What to do
Copy out every record precisely.

[Stored data entries]
· · · · · · ·

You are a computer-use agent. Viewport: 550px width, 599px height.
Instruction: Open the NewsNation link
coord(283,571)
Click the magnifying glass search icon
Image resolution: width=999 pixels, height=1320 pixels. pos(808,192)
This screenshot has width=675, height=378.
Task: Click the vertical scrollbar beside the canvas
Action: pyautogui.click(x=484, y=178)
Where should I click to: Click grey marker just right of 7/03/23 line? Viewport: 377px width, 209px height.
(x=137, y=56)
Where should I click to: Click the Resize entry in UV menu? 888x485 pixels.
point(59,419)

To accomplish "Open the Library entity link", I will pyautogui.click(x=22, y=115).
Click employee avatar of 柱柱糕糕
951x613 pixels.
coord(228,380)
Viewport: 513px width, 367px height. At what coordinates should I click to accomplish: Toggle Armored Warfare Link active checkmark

· · · · · · ·

Exercise result
You are a computer-use agent. Viewport: 550px width, 599px height.
Instruction: Open the NewsNation link
coord(283,571)
Click the magnifying glass search icon
Image resolution: width=999 pixels, height=1320 pixels. pos(808,192)
This screenshot has width=675, height=378.
Task: Click the vertical scrollbar beside the canvas
Action: pyautogui.click(x=484, y=178)
Where should I click to: Click grey marker just right of 7/03/23 line? Viewport: 377px width, 209px height.
(x=137, y=56)
Where should I click to: Click the Resize entry in UV menu? 888x485 pixels.
point(59,419)

To accomplish "Open the Library entity link", I will pyautogui.click(x=22, y=115).
Click employee avatar of 柱柱糕糕
951x613 pixels.
coord(228,380)
Viewport: 513px width, 367px height. At what coordinates should I click to accomplish: Toggle Armored Warfare Link active checkmark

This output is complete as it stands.